Most PCBs are individually routed — meaning they’re not panelized. That doesn't mean that, sometimes, sending them to a PCB assembler in a panel isn't a good idea or even required. Generally assemblers don't require panels — sometimes called a pallet — but there are some cases when they do.
If the individual PC board, destined for Full Proto service, is smaller than 0.75 x 0.75 inch, it needs to be panelized. If a PC board needing Short Run production service is less than 16 square inches, it needs to be in a panel of at least 16 square inches to qualify for Short Run.
Why else might you want to panelize PC boards?
- Protection — If you've got a lot of small boards, it's easier to handle and protect then when they're in a panel. A few panels can be more safely packed coming and going from your company to an assembler.
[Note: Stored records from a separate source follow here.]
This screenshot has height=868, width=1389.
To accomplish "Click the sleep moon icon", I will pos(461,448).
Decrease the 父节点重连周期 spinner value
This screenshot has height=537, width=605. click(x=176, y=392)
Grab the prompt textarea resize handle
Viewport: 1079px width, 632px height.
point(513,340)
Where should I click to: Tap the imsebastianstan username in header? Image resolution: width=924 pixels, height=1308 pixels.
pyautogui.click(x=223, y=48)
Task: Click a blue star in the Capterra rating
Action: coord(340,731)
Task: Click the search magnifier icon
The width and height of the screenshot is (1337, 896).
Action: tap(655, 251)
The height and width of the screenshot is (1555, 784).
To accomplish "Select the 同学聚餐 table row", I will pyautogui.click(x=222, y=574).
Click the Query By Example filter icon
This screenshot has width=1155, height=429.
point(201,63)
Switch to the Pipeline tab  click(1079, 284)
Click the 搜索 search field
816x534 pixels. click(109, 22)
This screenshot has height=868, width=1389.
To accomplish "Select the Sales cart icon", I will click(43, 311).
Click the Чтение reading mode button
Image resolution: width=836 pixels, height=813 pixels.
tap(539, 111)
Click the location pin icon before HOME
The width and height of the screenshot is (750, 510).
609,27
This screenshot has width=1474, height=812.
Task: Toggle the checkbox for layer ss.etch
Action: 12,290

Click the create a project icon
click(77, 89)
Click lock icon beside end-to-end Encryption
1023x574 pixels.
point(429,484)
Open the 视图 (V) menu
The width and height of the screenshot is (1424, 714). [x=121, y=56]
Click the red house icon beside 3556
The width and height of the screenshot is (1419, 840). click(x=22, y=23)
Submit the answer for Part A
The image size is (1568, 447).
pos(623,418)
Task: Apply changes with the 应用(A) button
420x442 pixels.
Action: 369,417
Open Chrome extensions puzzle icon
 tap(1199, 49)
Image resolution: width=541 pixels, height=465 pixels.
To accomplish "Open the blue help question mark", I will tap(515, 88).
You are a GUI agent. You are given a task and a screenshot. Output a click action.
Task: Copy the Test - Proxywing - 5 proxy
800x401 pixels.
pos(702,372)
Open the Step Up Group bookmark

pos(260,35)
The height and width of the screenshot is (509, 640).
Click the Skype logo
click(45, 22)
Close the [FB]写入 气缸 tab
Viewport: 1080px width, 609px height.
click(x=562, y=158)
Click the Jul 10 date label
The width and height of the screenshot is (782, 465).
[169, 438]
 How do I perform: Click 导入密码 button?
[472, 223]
- Safety — You may be able to get the boards through a factory faster. If you have a really large number and need them super fast, panelizing them may enable that fast turn. With a lot of boards, sometimes it simply isn't physically possible to put them all on the machine, run them and take them off, in a short turn time. Panelize them and the machine will be running longer for each board change, which reduces the total run time.
- Cost — It may also cost you less. If you use leadless parts like BGAs, QFNs or LGAs, you can usually reduce your cost a bit by panelizing the boards. Leadless parts cost a little extra because of the X-Ray test needed, but the extra handling is mostly per board, rather than per part. One panel of 10 boards with 10 BGA, in total, will cost a little less than 10 individual boards with one BGA each.
Duane Benson is the Chief Technology Champion at Screaming Circuits.